Aynı tas aynı hamam

90’lardayken içinde bulunduğumuz dönemin asla bir 60’lar, bir 70’ler, hatta 80’ler gibi karakterli, kendine has olmayacağını hissediyorduk. “Belki şimdi anlamıyoruz, 10 sene sonra farklı gelir” diyorduk. Açıkçası hislerimizde haklıymışız. Teknoloji dışında ne müzikte, ne sanatta, ne modada ne de edebiyatta değişen bir şey var.

Haberin Devamı

30’lu yaşlarının başındakilere soruyorum...
10-15 yıl önce çekilmiş fotoğraflarınıza bakamadığınız oluyor mu?
“Saçımı nasıl böyle yapmışım?”, “O kıyafeti nasıl giymişim?” dediğiniz...
Benim olmuyor.
Yine bu yaş grubundakiler düşünsün...
Küçükken annelerimizin 10-15 yıl önceki fotoğraflarına bakıp o permalı saçlara gülmekten kırılmadık mı?
O vatkaları nasıl takmışlar diye düşünmedik mi?
Gülmesek de görüntülere bakınca bize aradan sanki 20 yıl değil, 100 yıl geçmiş gibi gelmedi mi?
Zamanda yolculuk yapıyor gibi hissetmedik mi?
Onlara da onlardan önceki kuşağın görünümü, alışkanlıkları Nuh Nebi’den yadigâr gibi geliyordu şüphesiz.
Peki ya son 20 yılda ne oldu da geçmişimiz bize “uzak bir ülke” gibi gelmiyor?
Basitçe yanıtlamak gerekirse, hiçbir şey olmadı. Ondan.
Aslında çoğumuzun sıkça tartıştığı, düşündüğü bir mesele bu.
Hani “yeni hiçbir şey yok” deyip duruyoruz ya...
Ne modada, ne müzikte, ne edebiyatta, ne sanatta...
Daha doğrusu yeni şeyler var ama asla eskiden olduğu kadar belirgin ya da belirleyici değil.
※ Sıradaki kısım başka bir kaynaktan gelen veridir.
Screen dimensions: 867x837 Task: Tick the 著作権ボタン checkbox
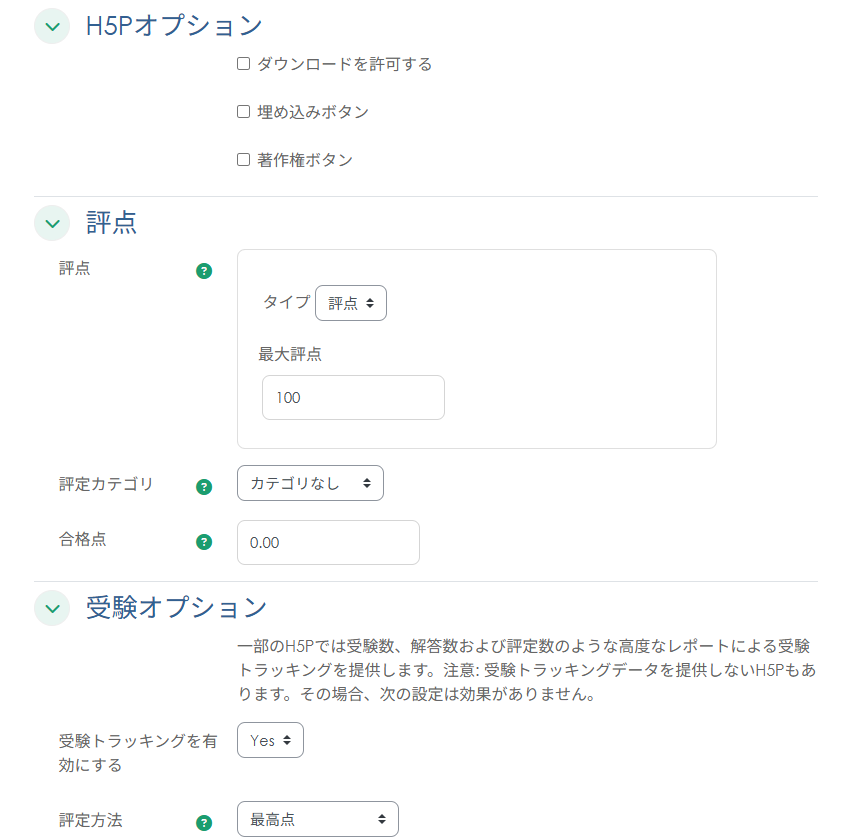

Onyılları birbirinden kalın beton duvarla ayıracak derecede farklı ya da yenilikçi değil.
Vanity Fair’den Kurt Andersen bu konuyu irdelemiş.
O, daha çok Amerika özelinde ele almış ama mesele tüm dünya için geçerli.
70’lerden İstanbul görüntüleriyle bezeli bir filme bakın. Bir de 90’lardan. 70’lerin İstanbul’u 90’larda bize uzak geçmiş gibi görünse de, şimdi 90’lardan İstanbul görüntüsü çok da yabancı gelmeyecektir.
Film, edebiyat ve müzik herhalde hiçbir zaman son 20 yıldaki kadar az değişmemiştir.
“Madonna’nın yerini Lady Gaga, Mariah Carey’nin yerini Adele aldı; kendilerine has özellikleri olsa da aralarında büyük bir farktan bahsedemeyiz” diyor Andersen, “Jay-Z ve Wilco hâlâ Jay-Z ve Wilco. 20 yıl öncesinin iddialı romanları (Doug Coupland’ın ‘X Kuşağı’, Neal Stephenson’ın ‘Snow Crash’i, Martin Amis’in ‘Time’s Arrow’u) hiç eskimedi.”
Dediği gibi, “Günümüz moda kıyafetlerinden birine ya da bir mimari dergisine bakın, 10 tane yeni pop şarkısı dinleyin; eğer bunların 2010’lardan olduğunu bilmeseniz iddia ediyorum 2000’lerden, 90’lardan veya 80’lerden olup olmadığını ayırt edemezsiniz. Sanki kültürümüz toptan zom, onyıllardır aynı melodiyi çalan bir plağı dinliyor.”
Peki neden?
Akıllara doğrudan gelen cevap teknoloji.
O cephede o kadar çok yenilik oluyor ki, belki yenilik kotamızı orada dolduruyoruz.
Ekonomi de sabit durmuyor. Malumunuz dara girdikçe giriyor. Ve yine malumunuz, insanlar en çok dar zamanlarda geçmişe özlem duyup yeniliğe kendini kapatıyor.
Neden ne olursa olsun, yeniliğe karşı iştahsızlaştığımız kesin. Teknoloji ve ekonomi değiştikçe, stil ve kültür aynı kalıyor.
Andersen değişimin önünde duran önemli bir noktanın daha altını çiziyor: Kapitalizm.
Değişim büyük markalar ve firmaların pek işine gelmez.
Düzeni devam ettirdikleri sürece aynı parayı kazanmaya devam ederler çünkü. Değişim onlar için yeni yatırımlar, hatta bazen işi sıfırlamak demek. Jean’in artık moda olmadığını düşünün. Mavi Jeans ne yapar? Mimari tarzın ciddi anlamda değiştiğini düşünün. Starbucks birkaç yılda bir dükkanlarını mı yenileyecek?
“Kendimizi bir kısır döngünün içine hapsettik gibi görünüyor. Bilgi teknolojileri dışında her alanda durgunluk var. Bu nedenle de geçmişe kucak açıp şimdiki zamanı kâr amaçlı eklektik bir müzeye dönüştürüyoruz. Bu da yenilikçi kültürleri, yeni fikirler ve formlar ortaya çıkaracak yakıttan mahrum bırakıyor, radikal değişimlerden alıkoyuyor, ekonomik ve politik durağanlığa yol açıyor.”